Protesters: High tuition, fees keeping University of Utah out of reach
A new holistic admissions process at the University of Utah won't do enough to diversify the school as tuition and fee hikes put college further out of reach for underprivileged students, a group of protesters said Wednesday.
"They haven't taken the time to talk to us. It's going to affect our communities the most," said Alexis Santoyo, of MEChA, a Latino student organization. "Public education should be public. It should be accessible to anyone who wants to be in higher education."
About 50 students and activists gathered outside the John R. Park Building on campus Wednesday afternoon holding signs that included "Equal Education for everyone!" and "No to cuts!" They decried increases that will bring tuition and fees to about $7,300 next year, as well as a new $150 deposit required of incoming freshman students after they are accepted.
U. officials say the deposit will help administrators plan by cementing students' commitment to the school.
"It's a commitment to show that you're coming," said U. spokesman Keith Sterling. Low-income students can get a waiver, he said. The payment will be deducted from students' other fees.

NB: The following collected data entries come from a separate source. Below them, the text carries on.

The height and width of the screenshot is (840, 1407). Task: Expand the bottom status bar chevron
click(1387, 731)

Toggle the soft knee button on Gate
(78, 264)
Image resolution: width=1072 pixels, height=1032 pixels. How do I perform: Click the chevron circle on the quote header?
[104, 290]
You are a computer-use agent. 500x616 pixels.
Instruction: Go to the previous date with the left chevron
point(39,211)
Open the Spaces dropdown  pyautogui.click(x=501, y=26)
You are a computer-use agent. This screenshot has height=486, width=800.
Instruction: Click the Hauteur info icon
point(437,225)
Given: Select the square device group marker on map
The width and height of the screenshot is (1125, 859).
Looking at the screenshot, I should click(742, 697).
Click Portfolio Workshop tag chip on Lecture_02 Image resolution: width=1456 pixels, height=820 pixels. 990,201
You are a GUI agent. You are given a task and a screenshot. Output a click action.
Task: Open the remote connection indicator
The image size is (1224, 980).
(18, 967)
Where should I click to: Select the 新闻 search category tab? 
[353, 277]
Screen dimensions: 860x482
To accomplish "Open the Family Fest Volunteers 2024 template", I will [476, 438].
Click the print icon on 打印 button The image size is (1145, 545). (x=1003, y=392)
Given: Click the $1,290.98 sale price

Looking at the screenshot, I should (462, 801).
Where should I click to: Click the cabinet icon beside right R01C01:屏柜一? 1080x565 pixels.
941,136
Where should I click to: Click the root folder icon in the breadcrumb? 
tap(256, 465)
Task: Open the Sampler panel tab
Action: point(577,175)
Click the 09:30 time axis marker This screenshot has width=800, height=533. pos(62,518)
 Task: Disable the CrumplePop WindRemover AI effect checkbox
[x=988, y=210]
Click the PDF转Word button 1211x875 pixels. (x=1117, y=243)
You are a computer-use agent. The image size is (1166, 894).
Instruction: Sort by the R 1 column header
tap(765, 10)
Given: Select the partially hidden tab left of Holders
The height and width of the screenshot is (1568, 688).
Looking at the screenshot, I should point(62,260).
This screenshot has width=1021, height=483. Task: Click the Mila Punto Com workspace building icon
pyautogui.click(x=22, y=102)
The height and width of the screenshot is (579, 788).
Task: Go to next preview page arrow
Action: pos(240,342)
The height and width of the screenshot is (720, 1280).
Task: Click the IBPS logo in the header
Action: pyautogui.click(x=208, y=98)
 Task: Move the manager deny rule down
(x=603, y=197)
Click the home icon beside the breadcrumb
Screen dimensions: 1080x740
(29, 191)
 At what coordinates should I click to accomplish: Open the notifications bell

But Isaac Giron, a junior economics and sociology major, said requiring the cash up front is one more hurdle.
"I have a family member that just can't pay that today," he said. "That wouldn't have happened to him last year."
The U.'s new holistic admissions process, meanwhile, aims to take the focus off standardized test scores and grade point averages and take into account personal qualities, community service and creativity.
"Respect for historically underrepresented populations" is also a factor in the new process, President David Pershing has written.
But Santoyo called the changes a "band-aid," and they shouldn't take the place of a program that promotes minority enrollment with sponsorship and tutoring. The diversity-scholars program is slated to be cut drastically next year, she said.
"We know [the new admissions process] is not necessarily going to work in Utah," she said. "What we see in our community isn't reflected in what we see on campus."